Qué bonito sería poder leer un libro con tranquilidad en un ferrocarril,
en un tren, un autobús sin tener que soportar las conversaciones intrascendentes,
y a gritos, de los demás, sin tener que escuchar música que uno no ha pedido
o compartir el espacio con cachivaches que no dejan de hacer ruido
y atontar a quienes les pertenecen.
Qué bonito sería poder hacer algo tan subversivo como leer un libro
sin tener que soportar codazos, seres invasivos,
seres que no ven a nadie porque solo existen ellos,
porque viven en una burbuja de imágenes, sonidos e imperativos de hacer,
porque no saben estar quietos, porque confunden el silencio con la muerte.
Qué bonito sería no tener que cerrar las ventanas para no escuchar
a los descerebrados o desquiciados o dementes que pasan bajo la ventana de uno,
para no tener que escuchar coches que no saben a dónde se dirigen,
o vecinos que no se soportan y gritan y tienen niños o televisores que gritan,
porque no saben más que del ruido y de la hipérbole,
porque viven en un drama que nadie les compra.
Qué bonito sería poder caminar por la calle sin que tener que driblar tullidos, alelados o enfermos
que no miran hacia delante,
sin tener que esquivar patinetes o bicicletas, sin tener que asfixiarse de tanta caterva bovina.

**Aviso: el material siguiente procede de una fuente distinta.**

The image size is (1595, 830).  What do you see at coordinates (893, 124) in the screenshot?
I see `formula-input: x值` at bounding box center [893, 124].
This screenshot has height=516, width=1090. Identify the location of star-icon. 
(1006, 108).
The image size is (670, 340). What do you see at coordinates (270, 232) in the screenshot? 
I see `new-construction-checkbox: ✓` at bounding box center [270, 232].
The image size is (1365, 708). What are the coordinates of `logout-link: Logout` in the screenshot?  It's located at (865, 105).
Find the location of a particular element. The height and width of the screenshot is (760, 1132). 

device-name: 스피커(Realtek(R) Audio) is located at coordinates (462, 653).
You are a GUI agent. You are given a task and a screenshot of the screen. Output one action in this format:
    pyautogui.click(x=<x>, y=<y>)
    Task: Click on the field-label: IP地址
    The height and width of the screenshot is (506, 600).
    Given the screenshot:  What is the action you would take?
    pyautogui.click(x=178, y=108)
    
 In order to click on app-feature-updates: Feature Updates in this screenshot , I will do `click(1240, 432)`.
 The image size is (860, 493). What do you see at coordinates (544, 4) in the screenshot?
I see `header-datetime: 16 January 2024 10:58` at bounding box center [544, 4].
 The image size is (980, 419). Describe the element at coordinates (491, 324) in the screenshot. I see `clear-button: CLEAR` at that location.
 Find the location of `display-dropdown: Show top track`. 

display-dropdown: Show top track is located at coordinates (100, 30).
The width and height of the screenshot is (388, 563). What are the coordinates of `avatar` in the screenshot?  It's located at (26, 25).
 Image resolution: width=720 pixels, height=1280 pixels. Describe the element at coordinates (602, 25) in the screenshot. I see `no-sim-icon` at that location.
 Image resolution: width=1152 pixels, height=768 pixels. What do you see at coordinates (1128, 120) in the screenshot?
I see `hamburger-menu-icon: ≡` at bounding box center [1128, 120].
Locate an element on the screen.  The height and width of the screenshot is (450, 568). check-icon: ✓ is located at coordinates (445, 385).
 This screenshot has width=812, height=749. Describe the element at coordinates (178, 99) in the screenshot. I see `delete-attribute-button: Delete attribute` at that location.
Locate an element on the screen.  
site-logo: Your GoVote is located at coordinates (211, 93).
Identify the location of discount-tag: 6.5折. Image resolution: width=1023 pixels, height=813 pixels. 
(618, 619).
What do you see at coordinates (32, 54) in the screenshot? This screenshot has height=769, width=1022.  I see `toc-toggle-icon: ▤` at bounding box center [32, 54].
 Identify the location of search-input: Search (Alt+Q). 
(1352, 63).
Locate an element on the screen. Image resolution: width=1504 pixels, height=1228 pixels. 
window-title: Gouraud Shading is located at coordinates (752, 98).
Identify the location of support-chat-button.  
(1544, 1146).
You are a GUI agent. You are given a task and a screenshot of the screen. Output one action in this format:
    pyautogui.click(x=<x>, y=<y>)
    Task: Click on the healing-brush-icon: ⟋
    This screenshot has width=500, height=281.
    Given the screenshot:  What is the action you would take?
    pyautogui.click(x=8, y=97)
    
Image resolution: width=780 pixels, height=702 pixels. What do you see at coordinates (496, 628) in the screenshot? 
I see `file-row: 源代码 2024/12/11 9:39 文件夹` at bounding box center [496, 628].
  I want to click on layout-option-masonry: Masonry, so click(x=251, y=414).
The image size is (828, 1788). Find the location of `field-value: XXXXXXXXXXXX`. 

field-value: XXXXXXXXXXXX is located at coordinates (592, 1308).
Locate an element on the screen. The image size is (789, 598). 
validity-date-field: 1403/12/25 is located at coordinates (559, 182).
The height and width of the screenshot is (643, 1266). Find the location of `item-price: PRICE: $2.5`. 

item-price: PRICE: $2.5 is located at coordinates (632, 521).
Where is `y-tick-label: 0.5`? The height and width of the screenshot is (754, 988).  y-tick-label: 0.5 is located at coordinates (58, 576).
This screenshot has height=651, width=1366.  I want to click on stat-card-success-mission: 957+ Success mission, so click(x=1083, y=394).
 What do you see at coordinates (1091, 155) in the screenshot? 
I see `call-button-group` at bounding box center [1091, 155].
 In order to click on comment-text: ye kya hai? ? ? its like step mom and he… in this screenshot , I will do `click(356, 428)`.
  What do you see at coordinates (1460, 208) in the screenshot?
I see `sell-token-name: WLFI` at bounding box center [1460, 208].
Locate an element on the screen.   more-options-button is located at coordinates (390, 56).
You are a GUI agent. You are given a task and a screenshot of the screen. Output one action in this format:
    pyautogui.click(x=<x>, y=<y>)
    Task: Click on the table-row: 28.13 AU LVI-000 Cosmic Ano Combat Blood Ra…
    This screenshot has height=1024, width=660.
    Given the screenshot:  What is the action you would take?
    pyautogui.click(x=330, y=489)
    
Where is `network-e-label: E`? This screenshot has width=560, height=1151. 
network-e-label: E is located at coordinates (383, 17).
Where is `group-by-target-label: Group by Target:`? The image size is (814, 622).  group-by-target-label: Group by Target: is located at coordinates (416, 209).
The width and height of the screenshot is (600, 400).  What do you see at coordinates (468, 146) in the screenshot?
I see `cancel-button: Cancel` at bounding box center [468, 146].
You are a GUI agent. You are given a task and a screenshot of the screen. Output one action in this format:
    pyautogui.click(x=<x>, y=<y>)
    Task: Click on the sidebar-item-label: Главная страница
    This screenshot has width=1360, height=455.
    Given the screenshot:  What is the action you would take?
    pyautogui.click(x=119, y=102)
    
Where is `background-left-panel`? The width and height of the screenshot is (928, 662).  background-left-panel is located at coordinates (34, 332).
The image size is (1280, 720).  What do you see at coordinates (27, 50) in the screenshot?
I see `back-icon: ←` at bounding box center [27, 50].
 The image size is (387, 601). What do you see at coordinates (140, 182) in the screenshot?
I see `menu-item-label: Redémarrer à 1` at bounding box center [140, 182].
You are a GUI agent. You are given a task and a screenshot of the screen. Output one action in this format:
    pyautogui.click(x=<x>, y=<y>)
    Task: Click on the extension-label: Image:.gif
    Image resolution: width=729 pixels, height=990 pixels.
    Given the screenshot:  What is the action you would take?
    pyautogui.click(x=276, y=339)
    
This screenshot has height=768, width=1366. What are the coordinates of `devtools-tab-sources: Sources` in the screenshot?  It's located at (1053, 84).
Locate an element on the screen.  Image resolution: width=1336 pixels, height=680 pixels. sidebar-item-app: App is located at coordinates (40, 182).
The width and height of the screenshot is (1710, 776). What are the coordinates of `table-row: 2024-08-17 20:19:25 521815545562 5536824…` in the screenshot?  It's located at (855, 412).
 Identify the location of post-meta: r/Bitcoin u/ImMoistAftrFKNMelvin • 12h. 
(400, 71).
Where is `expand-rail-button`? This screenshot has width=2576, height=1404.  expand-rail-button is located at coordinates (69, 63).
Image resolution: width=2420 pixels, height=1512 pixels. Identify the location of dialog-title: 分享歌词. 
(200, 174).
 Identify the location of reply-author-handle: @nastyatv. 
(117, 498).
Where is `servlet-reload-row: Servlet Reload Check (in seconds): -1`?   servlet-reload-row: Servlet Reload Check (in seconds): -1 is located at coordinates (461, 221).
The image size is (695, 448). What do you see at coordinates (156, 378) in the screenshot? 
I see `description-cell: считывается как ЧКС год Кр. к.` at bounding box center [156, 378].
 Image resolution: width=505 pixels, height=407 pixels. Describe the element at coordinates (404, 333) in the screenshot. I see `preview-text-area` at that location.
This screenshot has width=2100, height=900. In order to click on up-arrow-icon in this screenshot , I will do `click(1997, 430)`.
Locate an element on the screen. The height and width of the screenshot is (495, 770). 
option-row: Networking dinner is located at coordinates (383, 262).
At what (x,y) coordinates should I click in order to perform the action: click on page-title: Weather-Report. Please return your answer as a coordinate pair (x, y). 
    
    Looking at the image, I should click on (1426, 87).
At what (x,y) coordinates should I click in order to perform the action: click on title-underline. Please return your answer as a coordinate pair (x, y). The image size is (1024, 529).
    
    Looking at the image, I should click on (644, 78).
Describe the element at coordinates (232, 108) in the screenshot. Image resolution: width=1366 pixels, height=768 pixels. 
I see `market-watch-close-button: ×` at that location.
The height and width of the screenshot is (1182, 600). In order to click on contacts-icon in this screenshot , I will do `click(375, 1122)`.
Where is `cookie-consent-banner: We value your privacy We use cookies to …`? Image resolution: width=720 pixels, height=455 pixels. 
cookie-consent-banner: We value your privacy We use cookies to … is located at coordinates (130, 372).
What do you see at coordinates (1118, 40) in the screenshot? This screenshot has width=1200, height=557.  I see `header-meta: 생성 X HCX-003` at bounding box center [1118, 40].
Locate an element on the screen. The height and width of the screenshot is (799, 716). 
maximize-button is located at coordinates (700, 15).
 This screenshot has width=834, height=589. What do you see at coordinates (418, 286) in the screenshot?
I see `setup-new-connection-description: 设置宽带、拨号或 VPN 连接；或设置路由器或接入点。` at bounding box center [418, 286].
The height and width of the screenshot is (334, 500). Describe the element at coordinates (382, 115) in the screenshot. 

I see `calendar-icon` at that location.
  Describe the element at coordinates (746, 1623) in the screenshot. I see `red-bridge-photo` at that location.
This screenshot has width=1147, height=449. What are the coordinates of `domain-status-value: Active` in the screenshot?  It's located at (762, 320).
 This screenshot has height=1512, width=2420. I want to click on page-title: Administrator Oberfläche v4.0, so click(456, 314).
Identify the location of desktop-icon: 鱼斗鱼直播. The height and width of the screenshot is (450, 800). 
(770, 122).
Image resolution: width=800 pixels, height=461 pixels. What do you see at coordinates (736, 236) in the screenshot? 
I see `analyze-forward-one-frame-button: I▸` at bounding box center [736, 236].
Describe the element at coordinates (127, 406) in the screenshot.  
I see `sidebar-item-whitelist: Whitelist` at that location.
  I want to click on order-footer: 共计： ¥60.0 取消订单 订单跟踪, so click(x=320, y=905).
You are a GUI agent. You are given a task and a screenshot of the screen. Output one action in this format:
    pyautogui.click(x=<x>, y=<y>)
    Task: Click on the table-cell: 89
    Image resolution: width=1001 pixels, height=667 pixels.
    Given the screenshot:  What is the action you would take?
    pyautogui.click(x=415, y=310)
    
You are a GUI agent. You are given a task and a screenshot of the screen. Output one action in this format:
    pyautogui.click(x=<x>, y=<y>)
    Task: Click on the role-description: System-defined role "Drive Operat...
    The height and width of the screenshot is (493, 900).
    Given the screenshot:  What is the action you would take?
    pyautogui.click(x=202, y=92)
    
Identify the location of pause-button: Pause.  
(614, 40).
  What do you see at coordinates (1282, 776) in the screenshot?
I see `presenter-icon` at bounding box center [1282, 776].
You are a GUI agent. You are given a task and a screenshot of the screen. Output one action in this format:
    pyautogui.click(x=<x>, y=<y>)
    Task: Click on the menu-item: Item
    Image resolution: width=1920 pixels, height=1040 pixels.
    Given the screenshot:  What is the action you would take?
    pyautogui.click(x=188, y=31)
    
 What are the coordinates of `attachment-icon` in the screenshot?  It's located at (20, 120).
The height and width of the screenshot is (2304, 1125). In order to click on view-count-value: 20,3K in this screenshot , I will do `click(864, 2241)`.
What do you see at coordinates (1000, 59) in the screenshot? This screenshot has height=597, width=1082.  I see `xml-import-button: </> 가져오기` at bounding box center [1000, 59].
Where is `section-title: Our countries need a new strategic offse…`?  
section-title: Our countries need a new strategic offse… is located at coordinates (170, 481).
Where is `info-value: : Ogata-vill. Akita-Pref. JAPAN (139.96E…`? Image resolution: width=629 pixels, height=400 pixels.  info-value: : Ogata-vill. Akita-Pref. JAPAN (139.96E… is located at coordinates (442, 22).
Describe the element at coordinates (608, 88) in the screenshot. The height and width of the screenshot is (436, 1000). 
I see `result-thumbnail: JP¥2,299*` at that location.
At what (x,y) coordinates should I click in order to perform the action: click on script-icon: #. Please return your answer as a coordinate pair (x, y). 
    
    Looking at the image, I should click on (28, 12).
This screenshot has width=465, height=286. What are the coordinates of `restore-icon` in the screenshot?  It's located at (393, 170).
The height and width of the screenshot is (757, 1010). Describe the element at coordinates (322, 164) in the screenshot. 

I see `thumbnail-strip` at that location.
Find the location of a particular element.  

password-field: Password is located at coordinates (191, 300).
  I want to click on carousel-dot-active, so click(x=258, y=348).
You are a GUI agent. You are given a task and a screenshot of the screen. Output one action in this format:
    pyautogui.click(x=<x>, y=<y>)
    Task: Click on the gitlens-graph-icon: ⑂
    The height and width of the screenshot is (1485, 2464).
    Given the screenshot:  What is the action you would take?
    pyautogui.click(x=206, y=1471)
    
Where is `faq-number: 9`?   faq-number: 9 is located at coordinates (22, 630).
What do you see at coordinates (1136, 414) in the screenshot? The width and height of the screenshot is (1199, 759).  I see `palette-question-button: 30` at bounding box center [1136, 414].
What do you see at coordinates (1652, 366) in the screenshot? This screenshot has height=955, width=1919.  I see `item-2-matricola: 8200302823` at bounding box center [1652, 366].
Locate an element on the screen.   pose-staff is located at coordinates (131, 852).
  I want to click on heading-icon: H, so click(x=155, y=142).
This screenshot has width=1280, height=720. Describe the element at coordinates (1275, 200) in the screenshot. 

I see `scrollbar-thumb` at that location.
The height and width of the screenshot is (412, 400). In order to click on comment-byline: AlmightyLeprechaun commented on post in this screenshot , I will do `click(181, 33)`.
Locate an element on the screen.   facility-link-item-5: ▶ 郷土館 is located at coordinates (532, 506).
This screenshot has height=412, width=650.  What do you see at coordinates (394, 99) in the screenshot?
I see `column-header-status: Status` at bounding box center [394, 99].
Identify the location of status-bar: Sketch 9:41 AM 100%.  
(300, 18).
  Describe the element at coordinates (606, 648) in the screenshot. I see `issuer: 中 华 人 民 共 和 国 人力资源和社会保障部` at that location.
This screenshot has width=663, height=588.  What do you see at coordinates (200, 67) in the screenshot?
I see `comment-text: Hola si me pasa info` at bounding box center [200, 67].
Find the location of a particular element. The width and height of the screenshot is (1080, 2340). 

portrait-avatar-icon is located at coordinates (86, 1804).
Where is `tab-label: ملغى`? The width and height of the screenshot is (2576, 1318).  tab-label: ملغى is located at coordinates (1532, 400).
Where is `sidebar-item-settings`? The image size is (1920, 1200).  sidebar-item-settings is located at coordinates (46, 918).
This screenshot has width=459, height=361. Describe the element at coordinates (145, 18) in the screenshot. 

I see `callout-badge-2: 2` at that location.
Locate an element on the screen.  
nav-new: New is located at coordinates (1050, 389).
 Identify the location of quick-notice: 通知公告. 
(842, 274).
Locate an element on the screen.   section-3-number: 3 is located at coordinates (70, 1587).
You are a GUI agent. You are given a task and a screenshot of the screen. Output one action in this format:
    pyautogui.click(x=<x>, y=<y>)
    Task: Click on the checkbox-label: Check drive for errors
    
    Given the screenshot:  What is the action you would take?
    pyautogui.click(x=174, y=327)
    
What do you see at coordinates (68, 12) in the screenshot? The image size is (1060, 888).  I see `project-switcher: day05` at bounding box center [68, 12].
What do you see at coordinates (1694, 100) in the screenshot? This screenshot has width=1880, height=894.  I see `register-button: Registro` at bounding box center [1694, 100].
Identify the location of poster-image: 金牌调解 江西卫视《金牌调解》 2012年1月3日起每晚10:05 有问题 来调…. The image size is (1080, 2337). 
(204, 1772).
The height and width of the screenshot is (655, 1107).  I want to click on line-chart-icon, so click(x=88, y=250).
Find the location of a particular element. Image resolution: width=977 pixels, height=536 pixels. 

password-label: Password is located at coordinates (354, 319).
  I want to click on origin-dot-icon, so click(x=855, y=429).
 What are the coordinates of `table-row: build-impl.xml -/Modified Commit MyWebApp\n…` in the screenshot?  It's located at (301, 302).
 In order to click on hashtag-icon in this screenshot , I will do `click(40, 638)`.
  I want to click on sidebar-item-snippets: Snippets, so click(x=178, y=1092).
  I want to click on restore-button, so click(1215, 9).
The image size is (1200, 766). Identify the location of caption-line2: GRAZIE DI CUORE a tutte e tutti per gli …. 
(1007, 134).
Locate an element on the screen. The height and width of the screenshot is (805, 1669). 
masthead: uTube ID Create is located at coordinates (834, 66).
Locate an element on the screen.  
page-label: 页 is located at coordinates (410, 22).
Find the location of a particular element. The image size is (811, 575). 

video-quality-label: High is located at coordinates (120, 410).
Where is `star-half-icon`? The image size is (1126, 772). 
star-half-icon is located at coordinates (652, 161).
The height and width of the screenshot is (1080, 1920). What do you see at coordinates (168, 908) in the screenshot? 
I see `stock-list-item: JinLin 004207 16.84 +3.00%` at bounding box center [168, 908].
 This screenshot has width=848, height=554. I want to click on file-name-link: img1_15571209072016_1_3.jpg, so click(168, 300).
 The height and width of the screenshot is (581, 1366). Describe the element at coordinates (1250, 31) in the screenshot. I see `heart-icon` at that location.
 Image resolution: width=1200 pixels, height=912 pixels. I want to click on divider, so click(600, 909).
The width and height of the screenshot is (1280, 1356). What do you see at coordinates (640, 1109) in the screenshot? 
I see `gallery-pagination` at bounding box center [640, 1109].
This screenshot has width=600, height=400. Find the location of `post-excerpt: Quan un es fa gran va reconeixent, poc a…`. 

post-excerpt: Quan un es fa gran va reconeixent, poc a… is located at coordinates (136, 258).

Qué bonito sería sentarse en un parque y escuchar los pájaros, el aire entre las ramas de los árboles
o descubrir si aún quedan ardillas,
y no tener que soportar altavoces, balbuceos que llaman idioma, jubilados cotillas o adolescentes que no están en la vida,
y poder mirar al cielo y descubrir que el azul aún sigue sobre nosotros, que esos edificios no son de verdad,
sino el decorado de una representación absurda que la muchedumbre se ha creído,
porque la tiranía de los más, de los normales,
de los justos ciudadanos que se llaman a sí mismos cívicos,
es una pamplina, un timo, hipocresía para principiantes.
Qué bonito sería que de golpe y porrazo se cayeran todas las comunicaciones móviles, inmóviles o inalámbricas,
y que la muchedumbre entrara en pánico, que no supieran que hacer con la voz que brotaría de su cabeza
y que les diría: ahora vas a escucharme porque no hay pastillas, ni móviles, ni ruido que pueda callarme.
Qué bonito sería que los normales se dieran cuenta de que tiene manos, piernas, cuerpo y alma,
que no se puede huir de la muerte por mucho que la pinten con colores, o inventen sabores sintéticos o excusas cibernéticas para creerse inmortales.
Qué bonito sería que de un golpe de conciencia cayeran en la cuenta de que no hay más cuentas,
de que solo son cuentos, como decía el poeta,
que solo son muchedumbre impostora, tiránica, invasora de la vida.
Qué bonito sería, digo, leer un libro en un ferrocarril y que todos estuvieran callados.